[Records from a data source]
+ + + +
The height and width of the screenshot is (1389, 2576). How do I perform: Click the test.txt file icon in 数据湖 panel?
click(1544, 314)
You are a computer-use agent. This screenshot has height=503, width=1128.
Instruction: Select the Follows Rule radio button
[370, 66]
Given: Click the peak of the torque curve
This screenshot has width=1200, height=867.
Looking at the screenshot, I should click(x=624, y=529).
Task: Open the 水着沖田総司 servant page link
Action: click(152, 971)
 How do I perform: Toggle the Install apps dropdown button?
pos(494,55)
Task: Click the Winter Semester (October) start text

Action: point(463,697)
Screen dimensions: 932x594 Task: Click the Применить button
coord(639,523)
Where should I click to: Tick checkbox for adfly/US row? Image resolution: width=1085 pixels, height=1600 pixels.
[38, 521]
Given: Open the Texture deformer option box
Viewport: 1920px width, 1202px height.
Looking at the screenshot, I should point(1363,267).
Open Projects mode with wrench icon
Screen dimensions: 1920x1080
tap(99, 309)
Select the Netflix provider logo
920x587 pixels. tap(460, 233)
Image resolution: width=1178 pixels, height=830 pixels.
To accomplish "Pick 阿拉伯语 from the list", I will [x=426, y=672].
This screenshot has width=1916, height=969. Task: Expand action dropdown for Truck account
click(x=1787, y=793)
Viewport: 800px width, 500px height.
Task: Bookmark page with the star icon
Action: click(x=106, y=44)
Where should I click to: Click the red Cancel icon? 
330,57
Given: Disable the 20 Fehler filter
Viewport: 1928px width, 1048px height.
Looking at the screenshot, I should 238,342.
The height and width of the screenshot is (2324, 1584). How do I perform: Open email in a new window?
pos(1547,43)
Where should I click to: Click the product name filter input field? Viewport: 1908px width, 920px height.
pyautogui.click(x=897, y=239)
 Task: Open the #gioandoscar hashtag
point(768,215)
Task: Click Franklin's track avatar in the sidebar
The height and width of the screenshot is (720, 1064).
+ + + +
Task instructions ::
Pull out each line in the entries above that contains the word "Open", copying every one in full.

Right answer ::
Task: Open the 水着沖田総司 servant page link
Given: Open the Texture deformer option box
Open Projects mode with wrench icon
The height and width of the screenshot is (2324, 1584). How do I perform: Open email in a new window?
 Task: Open the #gioandoscar hashtag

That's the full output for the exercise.